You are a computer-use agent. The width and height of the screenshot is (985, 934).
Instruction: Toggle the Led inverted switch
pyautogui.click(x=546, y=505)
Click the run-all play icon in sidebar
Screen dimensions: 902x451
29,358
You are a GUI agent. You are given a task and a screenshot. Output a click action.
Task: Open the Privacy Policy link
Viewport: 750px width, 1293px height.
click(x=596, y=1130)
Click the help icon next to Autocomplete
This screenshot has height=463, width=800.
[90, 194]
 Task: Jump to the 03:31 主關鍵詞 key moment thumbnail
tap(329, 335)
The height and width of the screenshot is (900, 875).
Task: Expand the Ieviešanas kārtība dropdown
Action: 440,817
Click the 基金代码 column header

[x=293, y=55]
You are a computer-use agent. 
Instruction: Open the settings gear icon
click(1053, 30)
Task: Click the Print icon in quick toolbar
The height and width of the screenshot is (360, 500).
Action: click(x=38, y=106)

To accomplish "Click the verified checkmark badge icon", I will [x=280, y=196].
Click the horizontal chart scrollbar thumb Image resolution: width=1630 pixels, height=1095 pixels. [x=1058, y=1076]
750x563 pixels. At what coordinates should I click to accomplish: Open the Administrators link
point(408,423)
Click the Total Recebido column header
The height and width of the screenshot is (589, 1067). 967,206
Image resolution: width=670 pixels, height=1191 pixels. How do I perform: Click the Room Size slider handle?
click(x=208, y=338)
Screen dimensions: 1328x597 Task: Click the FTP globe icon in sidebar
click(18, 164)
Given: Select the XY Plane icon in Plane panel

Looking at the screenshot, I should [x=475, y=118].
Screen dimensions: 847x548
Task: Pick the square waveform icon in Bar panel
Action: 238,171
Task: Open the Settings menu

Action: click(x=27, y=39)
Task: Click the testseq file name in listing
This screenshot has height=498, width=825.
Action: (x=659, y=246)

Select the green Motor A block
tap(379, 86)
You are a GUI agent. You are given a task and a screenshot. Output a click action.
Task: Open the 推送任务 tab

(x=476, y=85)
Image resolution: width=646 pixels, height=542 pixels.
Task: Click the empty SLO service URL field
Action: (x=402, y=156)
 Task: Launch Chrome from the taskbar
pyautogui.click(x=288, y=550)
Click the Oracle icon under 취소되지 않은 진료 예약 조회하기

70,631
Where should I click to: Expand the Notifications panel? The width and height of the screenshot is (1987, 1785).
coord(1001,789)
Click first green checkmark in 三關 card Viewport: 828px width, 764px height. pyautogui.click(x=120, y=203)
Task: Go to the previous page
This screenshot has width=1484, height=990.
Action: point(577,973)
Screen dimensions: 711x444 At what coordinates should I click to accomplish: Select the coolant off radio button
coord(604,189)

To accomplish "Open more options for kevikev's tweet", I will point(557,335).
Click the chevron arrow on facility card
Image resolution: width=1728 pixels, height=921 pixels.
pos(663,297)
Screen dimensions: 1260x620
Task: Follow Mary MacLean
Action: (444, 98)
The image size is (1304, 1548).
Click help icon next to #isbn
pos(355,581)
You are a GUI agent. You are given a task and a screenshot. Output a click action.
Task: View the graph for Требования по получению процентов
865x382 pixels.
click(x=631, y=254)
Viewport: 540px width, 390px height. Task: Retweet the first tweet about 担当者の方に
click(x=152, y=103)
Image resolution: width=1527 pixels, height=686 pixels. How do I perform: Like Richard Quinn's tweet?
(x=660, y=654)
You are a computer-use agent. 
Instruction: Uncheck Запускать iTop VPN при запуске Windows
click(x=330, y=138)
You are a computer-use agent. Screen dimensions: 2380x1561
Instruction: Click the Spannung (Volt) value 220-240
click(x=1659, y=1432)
——
Problem:
Stopping at the line containing "Click the help icon next to Autocomplete", please repeat exactly every line from the very start of the entries, that line included, and nothing more.

Written answer:
You are a computer-use agent. The width and height of the screenshot is (985, 934).
Instruction: Toggle the Led inverted switch
pyautogui.click(x=546, y=505)
Click the run-all play icon in sidebar
Screen dimensions: 902x451
29,358
You are a GUI agent. You are given a task and a screenshot. Output a click action.
Task: Open the Privacy Policy link
Viewport: 750px width, 1293px height.
click(x=596, y=1130)
Click the help icon next to Autocomplete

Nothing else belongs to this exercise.